La Corte reconoce que en el fallo recurrido no se hizo mención expresa de la citada deponencia; empero, contrario a lo aseverado por ésta, el juzgador concluyó que Rubilo José Erazo sí tuvo el conocimiento directo de las actividades ilícitas que desplegaba, entre otros, Juan Dionisio Montes Salazar, al punto que entre ellos posteriormente se celebró un contrato de arrendamiento sobre el Hotel Pacandé, lugar que precisamente era uno de los sitios de reunión de los coprocesados.
Así mismo, surge imperioso destacar que los documentos aportados por Montes Salazar durante el trámite del proceso, el contenido material de la prueba también fue objeto de discusión, así no se hayan puntualizado, en tanto que la Corporación de segunda instancia, entendió claramente que los mismos tenían como fin justificar su comportamiento desde el ámbito legal, lo cual fue desechado una vez que se apreció la prueba de manera individual y mancomunada.
En tales condiciones, los presuntos errores de apreciación probatoria que se le atribuyen al Tribunal, no dejan de ser una confrontación de tesis, prevaleciendo la contenida en la sentencia, en tanto llega a esta sede amparada por la doble presunción de acierto y legalidad, la cual se derrumba únicamente a través de las causales de casación, demostrando la existencia del yerro y su trascendencia respecto de las decisiones adoptadas en el fallo.
Así, se inadmite el libelo. 3.2 Demanda presentada a nombre de Carlos Eduardo y Oscar Ospina Rengifo De entrada se advierte que el primer cargo presentado por el casacionista, no reúne los presupuestos de lógica y debida fundamentación para su admisibilidad, en la medida en que equivocó la vía para demandar un error de derecho en el proceso de producción y aducción de la prueba.
De acuerdo con las causales que rigen esta impugnación extraordinaria, tal desatino se debe proponer por la primera, bajo la égida del error de derecho por falso juicio de legalidad, habida cuenta que se cuestiona el desconocimiento del sentenciador, en cuanto a las normas que regulan aquellos aspectos de la actividad probatoria y/o se inventan otras que no contienen la legislación procesal.
En esas condiciones, si lo pretendido por el actor era denunciar que la diligencia de allanamiento y registro practicada en las oficinas de los hermanos Ospina Rengifo, se realizó sin orden de autoridad judicial, ese acontecer encajaría, se repite, en los senderos del error de derecho por falso juicio de legalidad y no por la causal tercera como desatinadamente se elaboró.

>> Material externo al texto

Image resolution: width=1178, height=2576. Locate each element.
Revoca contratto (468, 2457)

Así, se inadmite la censura.
Igual situación ocurre con el segundo cargo que el casacionista presenta por la vía de la infracción directa de la ley sustancial, en tanto constituye una equivocación pretender cuestionar el grado de credibilidad otorgado a la unidad probatoria incorporada al proceso. En efecto, en espera de que el censor enseñe a la Corte en qué consistió la errada interpretación del artículo 29 del Código Penal, arremete contra las conclusiones del juzgador, en cuanto en su criterio, de los elementos de juicio incorporados al diligenciamiento no emerge la prueba de coautoría de los hermanos Ospina Rengifo, respecto al punible del lavado de activos.
Es decir, la inconformidad del demandante con relación a la sentencia, sólo radica en el mérito otorgado a las plurales probanzas, en especial las de carácter documental, infiriéndose la participación de los procesados a título de coautores, en torno al punible citado en precedencia. Ahora bien, si su intención era la de denunciar una equivocación en el acto de valoración de los medios de convicción, entonces debió postular la censura por la vía de la infracción indirecta de la ley sustancial, indicando la clase de error, esto es, si de hecho o de derecho y el falso juicio que lo determinó, es decir, si de legalidad, convicción, existencia, identidad y/o raciocinio, evento que tampoco ocurrió. En lo atinente al tercer cargo que esta vez el demandante invoca por el sendero de la violación indirecta de la ley sustancial por error de hecho, también lo dejó a mitad de camino, en tanto no demostró el anunciado vicio y su trascendencia en la sentencia. La fundamentación del reproche, el actor la hizo consistir en criticar el mérito dado a la prueba técnica que derivó de las interceptaciones telefónicas, basado en que de las transliteraciones hechas de las conversaciones, no se puede concluir en el grado de certeza, que los hermanos Ospina Rengifo cometieron el punible de lavado de activos.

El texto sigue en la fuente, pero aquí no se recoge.